Naveen Kishore is a lighting designer, photographer and the publisher of Seagull Books.
On your nightstand now:
A combo. IQ84 by Haruki Marukami. Dorothy Sayers's Five Red Herrings and loads of delightful manuscripts, from Marc Auge to Dominique Edde. Oh, and Beckett's Letters, the first two volumes.
Favorite book when you were a child:
Books. Or rather, authors as favorites. Four at any given moment. So: The Count of Monte Cristo by Alexander Dumas; Alice in Wonderland, of course; and loads of Dickens, in particular Hard Times; and Chekhov's Three Sisters.
Your top five authors:
Changes over time. Right now, this moment: Ivan Vladislavic, Inka Parei, Urs Widmer, Hans Magnus Enzensberger and Alexander Kluge. Totally engrossed in the authors I publish. Plus one: Murakami! Oh, and yes, Thomas Bernhard. Always.
Book you've faked reading:
Not applicable I'm afraid. No faking-shaking! I persist with the books I take up. Even the boring ones.

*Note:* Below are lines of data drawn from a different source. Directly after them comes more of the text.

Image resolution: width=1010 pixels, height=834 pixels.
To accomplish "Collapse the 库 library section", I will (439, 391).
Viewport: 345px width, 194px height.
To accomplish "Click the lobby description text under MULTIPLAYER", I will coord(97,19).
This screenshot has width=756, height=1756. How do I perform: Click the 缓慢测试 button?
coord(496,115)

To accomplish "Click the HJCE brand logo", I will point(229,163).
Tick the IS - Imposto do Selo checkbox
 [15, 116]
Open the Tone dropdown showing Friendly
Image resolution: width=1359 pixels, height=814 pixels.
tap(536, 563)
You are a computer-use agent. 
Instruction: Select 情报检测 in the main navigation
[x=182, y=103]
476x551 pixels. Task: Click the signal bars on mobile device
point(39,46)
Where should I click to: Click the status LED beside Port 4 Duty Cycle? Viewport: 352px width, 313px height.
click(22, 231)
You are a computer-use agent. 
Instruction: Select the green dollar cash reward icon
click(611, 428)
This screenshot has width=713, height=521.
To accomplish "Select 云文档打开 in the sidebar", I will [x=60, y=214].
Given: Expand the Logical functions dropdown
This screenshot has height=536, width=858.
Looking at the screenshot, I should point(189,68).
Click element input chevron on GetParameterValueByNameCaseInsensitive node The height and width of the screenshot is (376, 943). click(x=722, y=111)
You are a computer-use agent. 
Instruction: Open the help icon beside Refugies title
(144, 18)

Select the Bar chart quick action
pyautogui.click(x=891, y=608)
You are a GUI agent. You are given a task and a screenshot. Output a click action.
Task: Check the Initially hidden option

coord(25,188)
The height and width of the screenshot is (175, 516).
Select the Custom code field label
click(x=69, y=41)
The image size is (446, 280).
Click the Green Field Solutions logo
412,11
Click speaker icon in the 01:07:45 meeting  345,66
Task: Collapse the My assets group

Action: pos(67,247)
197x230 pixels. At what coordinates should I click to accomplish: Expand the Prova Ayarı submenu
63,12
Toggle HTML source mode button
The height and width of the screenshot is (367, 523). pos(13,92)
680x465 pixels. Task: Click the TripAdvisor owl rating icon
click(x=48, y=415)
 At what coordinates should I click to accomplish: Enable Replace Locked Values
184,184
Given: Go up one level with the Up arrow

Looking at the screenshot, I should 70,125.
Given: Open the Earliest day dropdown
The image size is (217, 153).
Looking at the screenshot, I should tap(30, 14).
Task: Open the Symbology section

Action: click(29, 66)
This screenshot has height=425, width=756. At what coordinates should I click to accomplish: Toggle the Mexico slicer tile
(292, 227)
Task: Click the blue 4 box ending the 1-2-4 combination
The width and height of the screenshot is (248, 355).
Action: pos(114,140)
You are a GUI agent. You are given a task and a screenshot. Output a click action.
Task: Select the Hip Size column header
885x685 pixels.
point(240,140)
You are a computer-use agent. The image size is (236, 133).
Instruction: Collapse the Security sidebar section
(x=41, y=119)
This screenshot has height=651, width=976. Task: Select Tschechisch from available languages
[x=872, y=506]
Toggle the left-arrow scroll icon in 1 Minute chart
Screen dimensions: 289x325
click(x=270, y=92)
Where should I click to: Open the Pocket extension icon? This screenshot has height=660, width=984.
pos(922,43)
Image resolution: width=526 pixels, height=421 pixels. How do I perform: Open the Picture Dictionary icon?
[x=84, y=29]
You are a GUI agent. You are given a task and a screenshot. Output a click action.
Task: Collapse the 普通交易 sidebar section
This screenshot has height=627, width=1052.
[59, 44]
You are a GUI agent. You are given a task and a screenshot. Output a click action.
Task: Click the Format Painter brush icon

Book you're an evangelist for:
Recently? Viktor Halfwit by Thomas Bernhard. And since two's company; Ivan Vladislavic's The Loss Library. Three? Most of Ursula le Guin. Past?... Most of Conrad.
Book you've bought for the cover:
Too many to list here! All desperately successful though. Never been disappointed. Discover loads of new writers that way. All of Seagull's own.
Book that changed your life:
The Oxford Book of Death by D.J. Enright. Also the most thumbed. Most quoted in print and in one's head. Yup, the OBD.
Favorite line from a book:
"Burn, baby, burn."
Book you most want to read again for the first time:
Sculpting in Time by Tarkovsky. In fact, frequently. That and Brecht's Poems.
What do you love about books in translation?
The "edginess" of literature different from mine. The "getting-under-the-skin" quality. The sense of dislocation and being "torn asunder." And the intuitive recognition of humor across cultures!
What do you think is the future of the printed book?
Healthy. More beautifully crafted than ever before. Shine on, you crazy diamond!